**Selected text**

*** Begin section ***

SURGERY FOR CONGENITAL HEART DISEASE

CLINICAL RESULTS OF MITRAL VALVE REPAIR BY RECONSTRUCTING ARTIFICIAL CHORDAE TENDINEAE IN CHILDREN

From the Department of Cardiovascular Surgery, Fukuoka Children's Hospital, ^a and the Department of Cardiac Surgery, Faculty of Medicine, Kyushu University,^b Fukuoka, Japan.

Address for reprints: Hideaki Kado, MD, Head Doctor, Department of Cardiovascular Surgery, Fukuoka Children's Hospital, 2-5-1 Tojin-machi Chuo-ku, Fukuoka, 810, Japan.

	Abstract

Top Abstract Introduction Patients and methods Results Discussion Conclusion References

 
Objective: There are an increasing number of reports concerning mitral valve repair by reconstructing the chordae tendineae with the use of expanded polytetrafluoroethylene sutures in adults. However, little information is available about application or results of this technique in children.
Methods: Between January 1995 and December 1997, 16 children who had from moderate to severe mitral regurgitation mainly as the result of a prolapse of the anterior leaflet (age range, 5 months–12.8 years) underwent mitral valve repair by reconstruction of artificial chordae. Either unilateral or bilateral Kay-Reed annuloplasty was also performed to correct annular dilatation in all patients.
Results: No operative death or morbidity was observed. Before discharge, immediate postoperative echocardiography showed less than trivial mitral regurgitation in all patients. The follow-up was complete in all cases by a clinical examination and serial echocardiograms, and the median follow-up period was 14.8 months (range, 1.3-26.4 months). There were no valve-related events during the entire follow-up period. The degree of mitral regurgitation, estimated by echocardiography performed at recent follow-up period, was none in 5 patients, trivial in 10 patients, and mild in 1 patient. The diastolic and systolic dimensions of the left ventricle decreased and were 95.0% and 96.2% of the normal values, respectively.
Conclusions: Although further investigations and long-term results are still called for, mitral valve repair by reconstruction of the artificial chordae was found to be safe and effective even in infants and children.

	Introduction

Top Abstract Introduction Patients and methods Results Discussion Conclusion References

 
Although the results of mitral valve repair for valve incompetence in children are generally acceptable, ^1-5 the results of the repair of a prolapsed anterior leaflet in children by conventional methods is unsatisfactory and reoperation or mitral valve replacement (MVR) is inevitable in some patients. ^3,6 However, the required anticoagulation regimen tends to be cumbersome and troublesome in small children. In addition, the somatic growth of the patient often requires a re-replacement of the mitral valve prosthesis.

*** End section ***

**What you need to do**
Answer these questions from the article on mitral valve repair in children, one answer per line:
1. How many children had the repair, and over what span of dates?
2. What was the median follow-up period?
3. What two drawbacks for small children does the introduction name?

**Source data**
*** Begin section ***

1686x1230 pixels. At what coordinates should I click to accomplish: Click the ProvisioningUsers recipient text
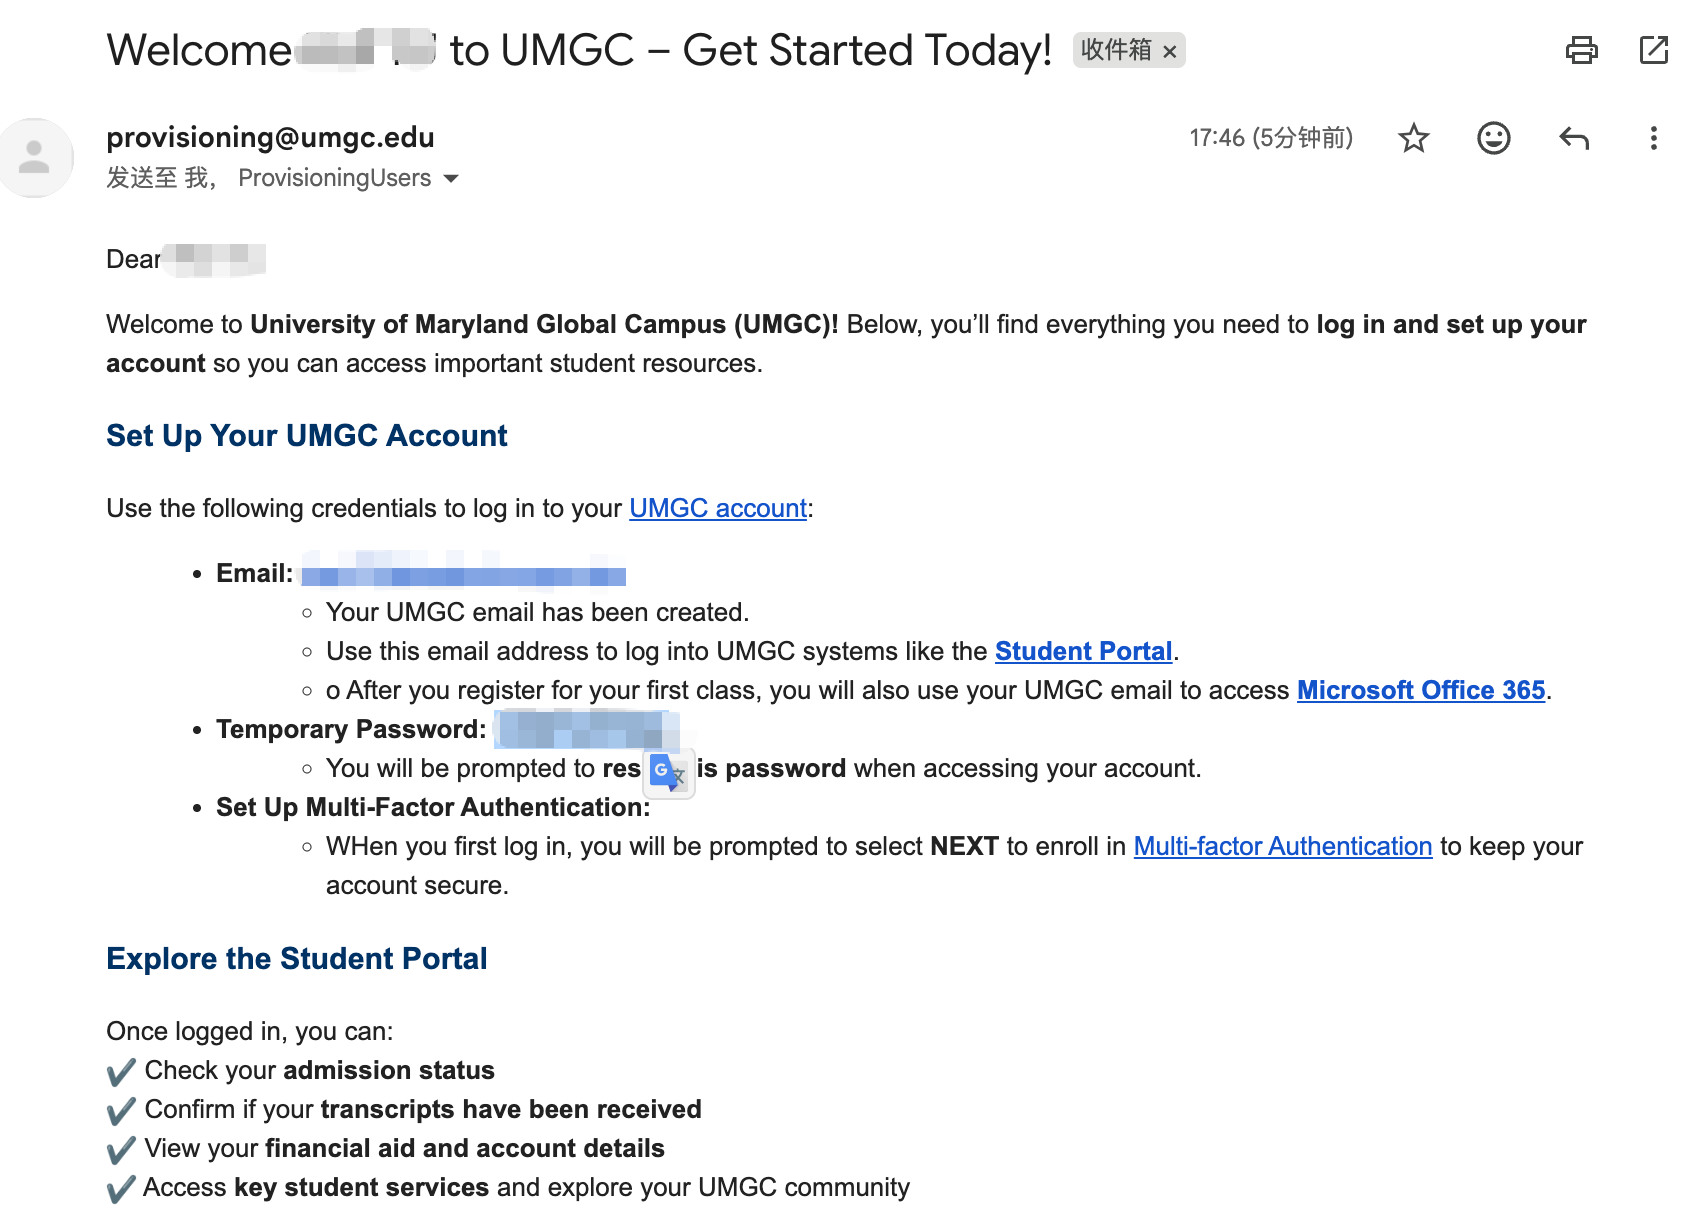(x=335, y=178)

*** End section ***

**Task solution**
1. 16 children, between January 1995 and December 1997.
2. 14.8 months (range, 1.3–26.4 months).
3. The required anticoagulation regimen tends to be cumbersome and troublesome, and the child's growth often requires a re-replacement of the mitral valve prosthesis.